I’m halfway through my 30 day challenge. If you missed the original post, you can read it here. It’s been a really interesting journey so far. I’m learning a lot about myself, and the barriers to creativity and productivity that were preventing me from being the artist I want to be are starting to crumble, day by day.
Before I started the challenge, it seemed SO hard to get to work. I hadn’t really thought about the reasons… there was always just some kind of invisible force working against me. When I thought about it, I realized that I must be making actual excuses, even if they were subconscious. You can’t fix the problem if you don’t know what you’re up against, so I took out a piece of paper, and I made a note of the ‘reasons not to make beads’ during the first week of the challenge.
Day 1: My arm hurts.
Day 2: I feel tired and achy.
Day 3: I had a busy day and I should probably be cleaning the house instead.

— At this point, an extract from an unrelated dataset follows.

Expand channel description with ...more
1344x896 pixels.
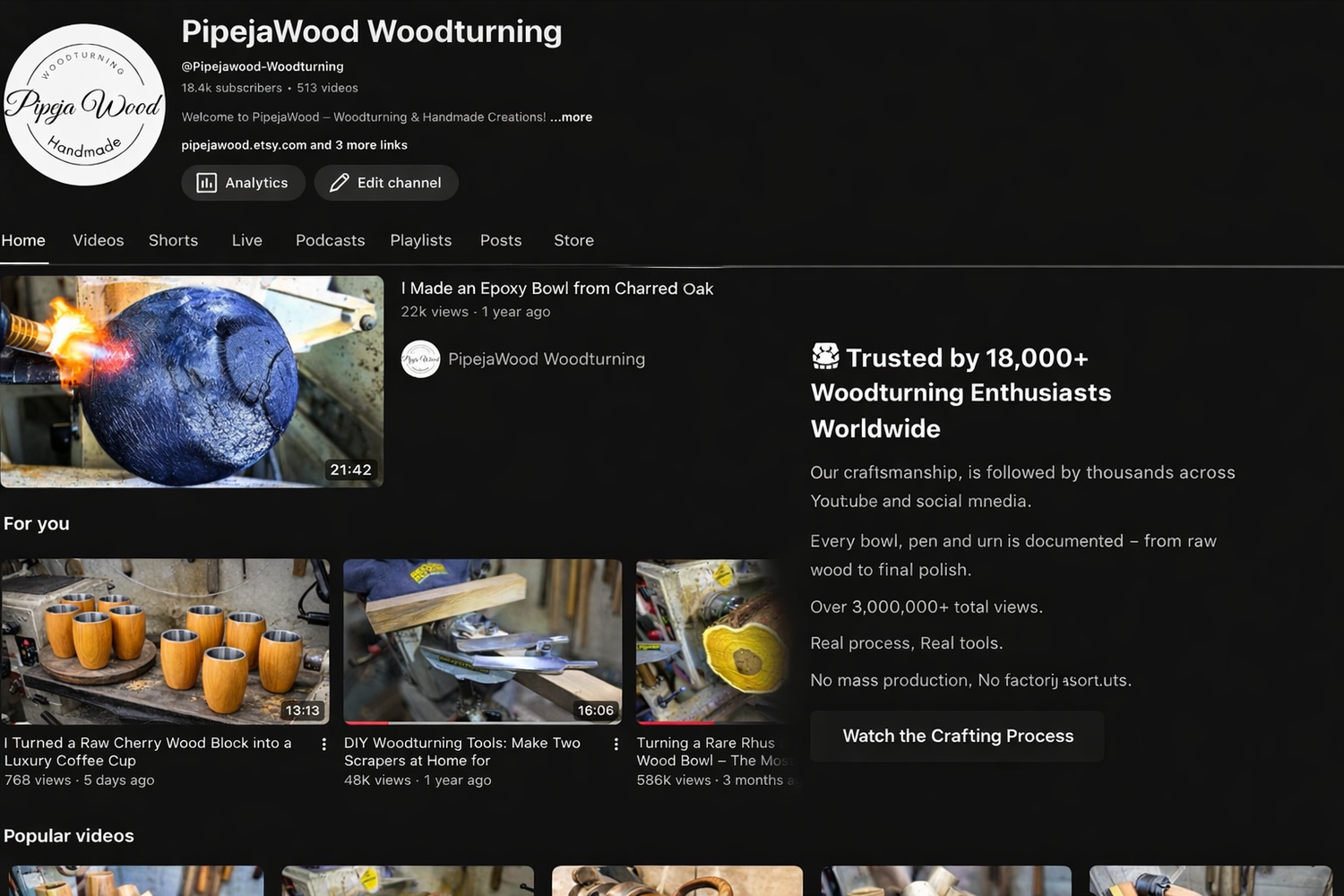pos(572,117)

Day 4: I don’t feel like it.
Day 5: It’s too late in the day.
Day 6: I’m out of propane!
Day 7: My neck hurts.
When I looked at the excuses I was making, in writing, I couldn’t believe how pathetic they sounded. I’m a little embarrassed to share them with you, actually. THIS was what was keeping me from expressing myself, from doing something I love to do? I felt so silly. And I was so mad at myself. All those wasted hours.
After the first week, something interesting started to happen. I realized that the excuses were becoming fewer and fewer, and the work was just happening. The mental anguish was kind of slipping away. It just seemed normal that I was going to get to the torch at some point during the day, even if it was at 10 PM, even if I was tired, even if I didn’t feel like it.
Once I made the commitment to working every day (except the weekends!), and I pressed on, no matter what the ‘excuse of the day’ happened to be, I started to feel like I was doing something important. Something worthwhile. Every day was a gift to myself, and practicing self-discipline, as hard as it’s been, has been invaluable. I feel better about my work, I feel better about myself, and most importantly, I’m having FUN. And isn’t that what it’s all about?
What excuses are preventing you from following your passions?